*** Data shown ***

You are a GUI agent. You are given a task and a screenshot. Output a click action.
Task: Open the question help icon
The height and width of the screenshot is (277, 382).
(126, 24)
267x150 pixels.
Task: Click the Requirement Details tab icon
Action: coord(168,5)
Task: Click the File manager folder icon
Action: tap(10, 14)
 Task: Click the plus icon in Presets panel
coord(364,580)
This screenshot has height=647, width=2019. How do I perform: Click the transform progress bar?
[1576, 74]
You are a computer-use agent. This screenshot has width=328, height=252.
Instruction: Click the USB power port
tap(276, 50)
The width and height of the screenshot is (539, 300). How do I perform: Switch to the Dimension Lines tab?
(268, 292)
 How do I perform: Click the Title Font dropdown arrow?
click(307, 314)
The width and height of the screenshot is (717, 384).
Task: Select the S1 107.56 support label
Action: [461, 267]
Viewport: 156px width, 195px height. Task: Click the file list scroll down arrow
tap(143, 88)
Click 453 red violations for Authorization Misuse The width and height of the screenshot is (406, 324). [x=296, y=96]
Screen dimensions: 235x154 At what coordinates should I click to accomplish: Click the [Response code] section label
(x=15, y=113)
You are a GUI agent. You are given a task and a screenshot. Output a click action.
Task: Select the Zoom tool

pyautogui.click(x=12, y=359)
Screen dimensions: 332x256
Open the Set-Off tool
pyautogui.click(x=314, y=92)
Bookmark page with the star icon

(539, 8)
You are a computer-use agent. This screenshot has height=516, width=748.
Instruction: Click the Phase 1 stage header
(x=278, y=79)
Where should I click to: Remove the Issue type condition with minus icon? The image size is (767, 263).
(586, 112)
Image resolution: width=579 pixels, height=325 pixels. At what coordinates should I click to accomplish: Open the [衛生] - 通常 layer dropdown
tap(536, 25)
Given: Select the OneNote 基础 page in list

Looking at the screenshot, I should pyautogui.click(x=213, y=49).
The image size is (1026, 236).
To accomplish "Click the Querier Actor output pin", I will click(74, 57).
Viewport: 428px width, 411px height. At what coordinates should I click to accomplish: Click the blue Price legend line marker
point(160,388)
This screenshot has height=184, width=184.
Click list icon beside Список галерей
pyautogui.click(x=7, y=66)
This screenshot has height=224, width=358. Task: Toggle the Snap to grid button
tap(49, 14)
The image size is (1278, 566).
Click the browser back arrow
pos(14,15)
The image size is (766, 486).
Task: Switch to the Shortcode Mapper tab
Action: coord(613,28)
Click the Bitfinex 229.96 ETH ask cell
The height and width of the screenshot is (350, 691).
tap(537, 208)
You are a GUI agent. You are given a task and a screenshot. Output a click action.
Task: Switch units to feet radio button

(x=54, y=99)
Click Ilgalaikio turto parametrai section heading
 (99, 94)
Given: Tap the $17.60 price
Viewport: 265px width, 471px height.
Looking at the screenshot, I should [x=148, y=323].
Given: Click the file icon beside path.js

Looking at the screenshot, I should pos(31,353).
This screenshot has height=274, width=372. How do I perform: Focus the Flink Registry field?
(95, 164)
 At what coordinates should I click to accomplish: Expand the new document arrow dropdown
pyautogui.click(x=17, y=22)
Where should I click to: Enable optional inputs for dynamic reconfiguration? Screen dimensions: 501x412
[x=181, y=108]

*** End of Data shown ***

Exercise instructions - Lines after the one containing "This screenshot has height=184, width=184." are not part of the task. Output the entries exactly from their first line through that one.

Solution to the problem -
You are a GUI agent. You are given a task and a screenshot. Output a click action.
Task: Open the question help icon
The height and width of the screenshot is (277, 382).
(126, 24)
267x150 pixels.
Task: Click the Requirement Details tab icon
Action: coord(168,5)
Task: Click the File manager folder icon
Action: tap(10, 14)
 Task: Click the plus icon in Presets panel
coord(364,580)
This screenshot has height=647, width=2019. How do I perform: Click the transform progress bar?
[1576, 74]
You are a computer-use agent. This screenshot has width=328, height=252.
Instruction: Click the USB power port
tap(276, 50)
The width and height of the screenshot is (539, 300). How do I perform: Switch to the Dimension Lines tab?
(268, 292)
 How do I perform: Click the Title Font dropdown arrow?
click(307, 314)
The width and height of the screenshot is (717, 384).
Task: Select the S1 107.56 support label
Action: [461, 267]
Viewport: 156px width, 195px height. Task: Click the file list scroll down arrow
tap(143, 88)
Click 453 red violations for Authorization Misuse The width and height of the screenshot is (406, 324). [x=296, y=96]
Screen dimensions: 235x154 At what coordinates should I click to accomplish: Click the [Response code] section label
(x=15, y=113)
You are a GUI agent. You are given a task and a screenshot. Output a click action.
Task: Select the Zoom tool

pyautogui.click(x=12, y=359)
Screen dimensions: 332x256
Open the Set-Off tool
pyautogui.click(x=314, y=92)
Bookmark page with the star icon

(539, 8)
You are a computer-use agent. This screenshot has height=516, width=748.
Instruction: Click the Phase 1 stage header
(x=278, y=79)
Where should I click to: Remove the Issue type condition with minus icon? The image size is (767, 263).
(586, 112)
Image resolution: width=579 pixels, height=325 pixels. At what coordinates should I click to accomplish: Open the [衛生] - 通常 layer dropdown
tap(536, 25)
Given: Select the OneNote 基础 page in list

Looking at the screenshot, I should pyautogui.click(x=213, y=49).
The image size is (1026, 236).
To accomplish "Click the Querier Actor output pin", I will click(74, 57).
Viewport: 428px width, 411px height. At what coordinates should I click to accomplish: Click the blue Price legend line marker
point(160,388)
This screenshot has height=184, width=184.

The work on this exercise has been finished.